• _Task details_
Your reply should consist solely of the number of lines in the data that contain "from".

• _Record excerpts_
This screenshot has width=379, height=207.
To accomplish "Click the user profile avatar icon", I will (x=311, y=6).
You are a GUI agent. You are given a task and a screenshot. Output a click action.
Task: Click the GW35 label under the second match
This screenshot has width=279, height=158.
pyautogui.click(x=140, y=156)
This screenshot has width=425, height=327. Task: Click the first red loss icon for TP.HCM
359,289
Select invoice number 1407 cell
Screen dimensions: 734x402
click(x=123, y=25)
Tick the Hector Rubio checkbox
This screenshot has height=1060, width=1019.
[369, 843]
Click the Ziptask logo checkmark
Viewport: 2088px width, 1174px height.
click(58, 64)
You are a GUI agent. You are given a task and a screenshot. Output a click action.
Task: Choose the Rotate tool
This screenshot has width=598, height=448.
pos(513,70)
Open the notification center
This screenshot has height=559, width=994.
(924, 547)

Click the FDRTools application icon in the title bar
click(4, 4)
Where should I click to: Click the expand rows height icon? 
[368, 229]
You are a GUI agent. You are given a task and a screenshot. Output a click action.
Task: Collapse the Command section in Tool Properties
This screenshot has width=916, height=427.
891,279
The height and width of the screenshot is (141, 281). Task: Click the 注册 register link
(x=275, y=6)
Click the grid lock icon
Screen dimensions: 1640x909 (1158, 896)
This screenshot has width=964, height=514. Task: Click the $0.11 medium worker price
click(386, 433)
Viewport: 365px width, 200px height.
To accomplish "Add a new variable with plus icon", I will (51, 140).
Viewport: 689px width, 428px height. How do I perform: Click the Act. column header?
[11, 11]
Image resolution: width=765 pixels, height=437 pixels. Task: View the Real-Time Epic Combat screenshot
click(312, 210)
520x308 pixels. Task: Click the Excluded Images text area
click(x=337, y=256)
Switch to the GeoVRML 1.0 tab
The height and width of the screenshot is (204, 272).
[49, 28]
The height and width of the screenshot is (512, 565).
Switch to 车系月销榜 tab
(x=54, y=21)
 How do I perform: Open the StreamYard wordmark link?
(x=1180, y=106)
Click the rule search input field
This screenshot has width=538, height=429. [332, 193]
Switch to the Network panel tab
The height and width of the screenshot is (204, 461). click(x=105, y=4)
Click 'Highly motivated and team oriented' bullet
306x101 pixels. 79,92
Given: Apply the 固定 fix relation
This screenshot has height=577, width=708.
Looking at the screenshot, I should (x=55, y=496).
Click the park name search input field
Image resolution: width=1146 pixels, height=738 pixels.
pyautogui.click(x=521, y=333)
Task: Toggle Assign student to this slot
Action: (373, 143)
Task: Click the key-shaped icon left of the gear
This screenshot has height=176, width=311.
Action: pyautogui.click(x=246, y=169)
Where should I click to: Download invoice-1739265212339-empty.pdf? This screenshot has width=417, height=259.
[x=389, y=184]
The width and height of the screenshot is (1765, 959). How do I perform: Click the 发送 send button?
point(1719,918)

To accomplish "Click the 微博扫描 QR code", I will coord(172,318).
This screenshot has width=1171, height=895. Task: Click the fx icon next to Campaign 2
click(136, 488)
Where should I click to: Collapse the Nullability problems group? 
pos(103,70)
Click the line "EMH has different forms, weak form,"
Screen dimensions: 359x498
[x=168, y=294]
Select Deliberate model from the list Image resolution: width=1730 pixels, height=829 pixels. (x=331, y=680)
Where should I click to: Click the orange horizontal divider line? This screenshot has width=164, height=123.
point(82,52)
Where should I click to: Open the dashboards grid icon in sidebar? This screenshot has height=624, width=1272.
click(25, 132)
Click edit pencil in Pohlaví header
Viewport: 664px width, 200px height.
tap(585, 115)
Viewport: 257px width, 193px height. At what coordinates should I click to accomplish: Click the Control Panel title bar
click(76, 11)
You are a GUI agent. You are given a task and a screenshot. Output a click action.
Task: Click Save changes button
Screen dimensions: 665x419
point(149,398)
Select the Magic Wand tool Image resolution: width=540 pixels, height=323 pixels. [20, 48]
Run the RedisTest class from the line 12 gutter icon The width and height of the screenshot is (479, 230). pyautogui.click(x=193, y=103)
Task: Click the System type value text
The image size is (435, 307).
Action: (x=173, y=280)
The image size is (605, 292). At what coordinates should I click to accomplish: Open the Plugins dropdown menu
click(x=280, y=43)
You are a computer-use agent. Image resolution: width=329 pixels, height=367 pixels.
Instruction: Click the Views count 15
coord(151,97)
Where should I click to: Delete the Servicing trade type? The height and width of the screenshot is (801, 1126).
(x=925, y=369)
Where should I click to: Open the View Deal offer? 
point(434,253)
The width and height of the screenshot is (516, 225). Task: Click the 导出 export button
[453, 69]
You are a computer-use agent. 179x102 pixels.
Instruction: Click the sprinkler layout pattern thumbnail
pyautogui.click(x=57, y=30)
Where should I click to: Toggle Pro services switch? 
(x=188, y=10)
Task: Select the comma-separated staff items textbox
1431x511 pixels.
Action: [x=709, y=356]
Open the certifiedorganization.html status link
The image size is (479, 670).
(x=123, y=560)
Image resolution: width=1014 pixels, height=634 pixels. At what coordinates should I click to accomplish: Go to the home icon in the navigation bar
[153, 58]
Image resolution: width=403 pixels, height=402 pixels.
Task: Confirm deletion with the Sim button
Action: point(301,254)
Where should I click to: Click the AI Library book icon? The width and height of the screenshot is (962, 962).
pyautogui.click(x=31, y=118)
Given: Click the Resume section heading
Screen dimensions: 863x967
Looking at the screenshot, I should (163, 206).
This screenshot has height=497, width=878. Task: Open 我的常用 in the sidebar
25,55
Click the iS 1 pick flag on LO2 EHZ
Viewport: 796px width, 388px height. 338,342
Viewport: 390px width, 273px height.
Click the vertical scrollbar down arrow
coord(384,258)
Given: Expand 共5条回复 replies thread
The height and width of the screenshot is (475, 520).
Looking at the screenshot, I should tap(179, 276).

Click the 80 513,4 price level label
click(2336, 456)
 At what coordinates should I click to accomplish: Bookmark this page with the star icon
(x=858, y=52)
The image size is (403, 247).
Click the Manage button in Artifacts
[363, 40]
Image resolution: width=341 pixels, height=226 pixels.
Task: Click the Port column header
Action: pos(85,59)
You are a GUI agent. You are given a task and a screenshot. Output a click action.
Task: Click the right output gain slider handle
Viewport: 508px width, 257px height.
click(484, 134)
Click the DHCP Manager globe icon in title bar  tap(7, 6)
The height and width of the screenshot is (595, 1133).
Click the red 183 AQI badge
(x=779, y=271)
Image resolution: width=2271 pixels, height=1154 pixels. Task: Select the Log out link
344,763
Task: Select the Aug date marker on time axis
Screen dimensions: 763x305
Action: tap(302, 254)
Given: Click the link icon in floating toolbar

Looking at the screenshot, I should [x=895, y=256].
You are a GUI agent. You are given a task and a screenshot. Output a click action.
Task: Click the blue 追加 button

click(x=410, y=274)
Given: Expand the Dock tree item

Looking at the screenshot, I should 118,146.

• _Response to the exercise_
2